Participó del Salón de los Independientes de 1925, en el Salón Nacional entre 1927 y 1935, en el Nuevo Salón organizado por Alfredo Guttero entre 1929 y 1932. Y aunque nunca viajó al exterior, fue incluido en muestras en Costa Rica e Italia. Es importante destacar estos datos, que son los que aparecen en los libros de nuestra historia del arte, en general bastante escuetos con respecto a la importancia de este artista, y además un hecho señalado por Constantín: "Las obras expuestas fueron realizadas en apenas algo más de una década", un corto período para un artista muy codiciado por los coleccionistas.

Cúnsolo se inició con carácter impresionista y viró hacia un "constructivismo de raíz cezanneana", como se lo describe.

Un acierto curatorial es haber incluido nombres emblemáticos del paisaje boquense, porque es allí donde desarrolló su itinerario pictórico: la Isla Maciel, la Vuelta de Rocha, la calle Magallanes, Barracas. Están Alfredo Lázzari, Fortunato Lacámera; Juan del Prete, de la época del 20; Adolfo Bellocq, Facio Hébequer, Víctor Rebuffo.

Cada obra de Cúnsolo está acompañada de un registro exhaustivo de los lugares donde fue expuesta, el nombre del coleccionista que la compró originalmente, y también donada a nuestros museos. Hay fotos comparativas con el tema y para completar el panorama de la época, el CEDINCI (Centro de Investigación y que se expone como "Gráfica y Documentación de la Cultura de Izquierdas), dirigido por Horacio Tarcus, que prestó obra impresa que se expone como "Gráfica del Anarquismo Argentino (1893-1935), consistente en panfletos, libros, revistas, grabados de la extraordinaria actividad que tuvo lugar en el barrio de La Boca.
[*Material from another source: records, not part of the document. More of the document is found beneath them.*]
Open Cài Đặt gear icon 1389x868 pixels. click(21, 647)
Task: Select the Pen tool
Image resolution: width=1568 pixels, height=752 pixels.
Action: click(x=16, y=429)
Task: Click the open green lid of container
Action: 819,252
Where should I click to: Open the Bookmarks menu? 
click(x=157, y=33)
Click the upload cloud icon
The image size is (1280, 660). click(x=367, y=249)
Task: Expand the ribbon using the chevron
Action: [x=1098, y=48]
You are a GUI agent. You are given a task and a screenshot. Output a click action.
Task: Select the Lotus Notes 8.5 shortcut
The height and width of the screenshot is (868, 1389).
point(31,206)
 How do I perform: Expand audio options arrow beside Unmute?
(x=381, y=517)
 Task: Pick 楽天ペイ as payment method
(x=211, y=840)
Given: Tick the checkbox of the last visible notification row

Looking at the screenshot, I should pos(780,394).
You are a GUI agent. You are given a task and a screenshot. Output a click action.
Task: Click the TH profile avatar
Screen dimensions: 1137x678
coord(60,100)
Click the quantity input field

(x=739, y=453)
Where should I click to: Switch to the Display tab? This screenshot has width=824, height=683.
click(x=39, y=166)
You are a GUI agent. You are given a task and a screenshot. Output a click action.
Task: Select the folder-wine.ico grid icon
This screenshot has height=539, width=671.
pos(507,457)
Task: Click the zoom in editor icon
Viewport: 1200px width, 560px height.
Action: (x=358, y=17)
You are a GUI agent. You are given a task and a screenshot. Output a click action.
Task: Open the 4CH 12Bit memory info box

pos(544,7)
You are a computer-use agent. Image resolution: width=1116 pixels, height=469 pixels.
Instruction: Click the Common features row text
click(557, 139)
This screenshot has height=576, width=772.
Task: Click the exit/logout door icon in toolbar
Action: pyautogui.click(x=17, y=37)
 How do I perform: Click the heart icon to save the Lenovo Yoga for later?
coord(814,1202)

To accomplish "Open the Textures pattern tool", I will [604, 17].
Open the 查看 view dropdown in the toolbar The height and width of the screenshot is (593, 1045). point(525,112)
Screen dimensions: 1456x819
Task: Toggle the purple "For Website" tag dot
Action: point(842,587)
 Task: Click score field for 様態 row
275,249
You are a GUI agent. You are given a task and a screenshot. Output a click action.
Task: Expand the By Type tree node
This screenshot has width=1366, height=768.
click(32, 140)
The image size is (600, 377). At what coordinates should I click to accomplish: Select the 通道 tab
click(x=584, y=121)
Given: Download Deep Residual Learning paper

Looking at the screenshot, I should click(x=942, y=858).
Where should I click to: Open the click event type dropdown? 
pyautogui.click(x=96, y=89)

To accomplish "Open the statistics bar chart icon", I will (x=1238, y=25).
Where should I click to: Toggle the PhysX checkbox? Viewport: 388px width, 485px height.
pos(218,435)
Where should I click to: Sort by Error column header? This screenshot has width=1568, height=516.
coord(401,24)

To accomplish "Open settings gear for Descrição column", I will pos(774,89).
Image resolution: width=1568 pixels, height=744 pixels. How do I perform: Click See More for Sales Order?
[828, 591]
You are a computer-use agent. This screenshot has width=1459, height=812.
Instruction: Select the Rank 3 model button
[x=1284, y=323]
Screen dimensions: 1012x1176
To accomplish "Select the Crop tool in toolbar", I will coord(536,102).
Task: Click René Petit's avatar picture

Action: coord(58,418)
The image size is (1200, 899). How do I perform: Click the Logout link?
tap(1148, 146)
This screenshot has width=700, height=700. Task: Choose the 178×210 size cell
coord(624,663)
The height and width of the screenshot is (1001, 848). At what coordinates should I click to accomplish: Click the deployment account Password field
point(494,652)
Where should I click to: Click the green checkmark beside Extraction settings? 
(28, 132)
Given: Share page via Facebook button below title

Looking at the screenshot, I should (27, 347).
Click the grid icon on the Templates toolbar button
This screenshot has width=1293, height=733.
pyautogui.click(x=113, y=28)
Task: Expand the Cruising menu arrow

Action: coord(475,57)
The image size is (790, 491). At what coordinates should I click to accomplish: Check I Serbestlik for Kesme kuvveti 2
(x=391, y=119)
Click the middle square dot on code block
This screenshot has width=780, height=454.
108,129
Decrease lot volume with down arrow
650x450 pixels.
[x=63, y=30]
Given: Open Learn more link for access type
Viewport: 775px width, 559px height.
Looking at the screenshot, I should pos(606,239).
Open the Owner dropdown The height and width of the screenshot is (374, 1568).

¿Cuál es La Boca de Cúnsolo? El título de la muestra lo revela: "Una geografía del silencio". Se puede hablar de gran lirismo, formas sintéticas, se la puede calificar de metafísica. Reinan el silencio, el estatismo de los barcos y del agua, la soledad de las calles; el pintoresquismo está ausente.

Una Boca idealizada, lejos de su reputación prostibularia peligrosa y de gran pobreza, pero en la que se insinúa el mundo del trabajo. Sin estridencias, un cromatismo en el que se exaltan colores claros y límpidos, grises atemperados, tersas superficies. Debido a su tuberculosis se instaló en La Rioja desde 1932 hasta 1936. Los paisajes de esta época tienen el color intenso de sus montañas, generalmente iluminados por la puesta del sol, y hasta se descubre a un adelantado en mostrar un graffiti, óleo fechado en 1937, ya en Buenos Aires, fecha de su fallecimiento. Con esta importante muestra OSDE celebra su décimo aniversario durante el que ofreció muestras de altísima calidad que invitaron al estudio, la reflexión la investigación sobre artistas y momentos emblemáticos de nuestra historia del arte, y también dando cabida a expresiones contemporáneas de trascendencia. Clausura el 14 de enero de 2017. (Suipacha 658).